Burris XTR II 5-25x50mm Riflescope Review
Back in 2013, it seems that Burris revamped their lines of riflescopes with a focus on offering features, quality, performance and value to cover the full spectrum of hunters and shooters today. It was a bold statement when they rolled out their AR Riflescopes™, C4 Plus™, Droptine™, MSR Riflescopes™, Predator Quest®, Veracity™ and XTR II™ series of riflescopes, yet a statement that I think was a great move for Burris. I've studied their website many times since and I have been waiting for the right rifles to pair up with some of these new riflescopes. Recently I got Ruger's new Ruger Precision Rifle in 6.5 Creedmoor and thought that the perfect riflescope for this system would a Burris XTR II™ Riflescope (XTR stands for Xtreme Tactical Riflescope). Some of the key features that I wanted in a riflescope were a five or six times zoom system, front focal plane, MOA reticle and turrets, elevation turret zero stop, side focus/parallax adjustment, 50mm objective lens and a price tag that wouldn't break the bank. The XTR II™ riflescopes had all these features plus an illuminated reticle, rock solid reputation and the Burris Forever Warranty™ that cannot be overlooked.
My next task was to decide on which XTR II™ Riflescope would be best for my shooting needs. Burris offers a variety of zoom ranges to choose from such as 3-15x, 4-20x, 5-25x and 8-40x, any of which could pair up nicely with my rifle. Since I wanted to setup this rifle primarily for long range shooting, but still wanted a relatively wide field of view for scanning areas in the event I setup for some type of hunting situation, I chose the 5-25x50mm riflescope for my rifle. I struggled a little with the selection because I always seem to over-scope a rifle, but after many sessions at the range I feel I made the perfect choice for my needs.
Finally, I had to make a decision on which type of reticle/turret configuration I wanted, which was actually very easy for me. Everyone has their preferences when it comes to riflescopes being configured in either Mil or MOA units and I'm no different. My preference is a MOA reticle with MOA turrets. Fortunately, the Burris XTR II™ riflescopes have this option with their SCR™ MOA reticle. SCR stands for Special Competition Reticle. These images below show each of the reticle types available for the 5-25x power riflescope. Based on how the reticle looked in my 5-25x riflescope, I would say the zoom range is about 15.5x for these images taken from the Burris website.
To give you a better look at the SCR™ MOA reticle, these next two photos were taken at 5x and 25x through my riflescope. Keep in mind that because this is a first focal plane (FFP) riflescope, any of the reticles above will look much smaller when you are at the lowest magnification level. At increased or higher magnification levels, the reticles will become larger and the details easier to identify.

**Directions for this task**
Carry on the riflescope review from the point where it stops.

**Interface element records**
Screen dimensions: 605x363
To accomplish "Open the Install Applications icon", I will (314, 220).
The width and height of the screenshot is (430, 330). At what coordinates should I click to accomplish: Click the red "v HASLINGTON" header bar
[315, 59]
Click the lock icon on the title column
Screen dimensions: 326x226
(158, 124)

---

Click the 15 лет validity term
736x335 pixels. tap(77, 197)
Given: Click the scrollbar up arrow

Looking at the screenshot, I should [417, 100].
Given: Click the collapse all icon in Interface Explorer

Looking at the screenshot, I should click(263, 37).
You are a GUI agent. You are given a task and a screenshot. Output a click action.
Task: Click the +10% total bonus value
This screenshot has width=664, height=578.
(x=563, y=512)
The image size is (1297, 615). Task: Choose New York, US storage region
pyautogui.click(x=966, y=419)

**Exercise result**
One thing I noticed on the SCR™ MOA reticle was that the image at the Burris website was slightly different than the reticle on my rifle scope. The image below shows the advertised reticle configuration which has the thick windage lines at 36 MOA on the left and right. Also the illuminated portion of the reticle goes out to 12 MOA on the left and right.
Please ignore the bad photo below, but it still shows the reticle at the same zoom level as above. The actual reticle thick windage marks are at 32 MOA on the left and right and the illuminated portion of the reticle (not turned on in the photo below) goes out to 10 MOA on the left and right. I point this out only to show that there is a slight difference between what you see at their website versus what you may get in your riflescope. Perhaps the advertised image is in some of the other power (zoom) range riflescopes and not this particular model.
The cost of this riflescope is $1249 at several places online like Optics Planet or Midway USA. Make sure you always shop around for the best prices. If you are interested in the G2B Mil-Dot™ version, then the price seems to be about $50 less.
During my reviews I like to compare my results to the manufacturer's claims where possible so the following text in colored italics was taken directly from the Burris website on 8/18/15 and gives the Key Features and Specifications for the Burris Xtreme Tactical Rings. The , and are my way to keep up with details that I have covered in this review with either photos, commentary or both.
This video below shows what comes with the Burris XTR II 5-25x50mm riflescope along with giving you my first impressions on this riflescope.
The riflescope came boxed as shown below.
The side of the box has some of the features identified such as waterproof, shock proof, fog proof, nitrogen filled and their Forever Warranty.
The end of the box gives all the details about the scope such as:
The contents were packed as shown below.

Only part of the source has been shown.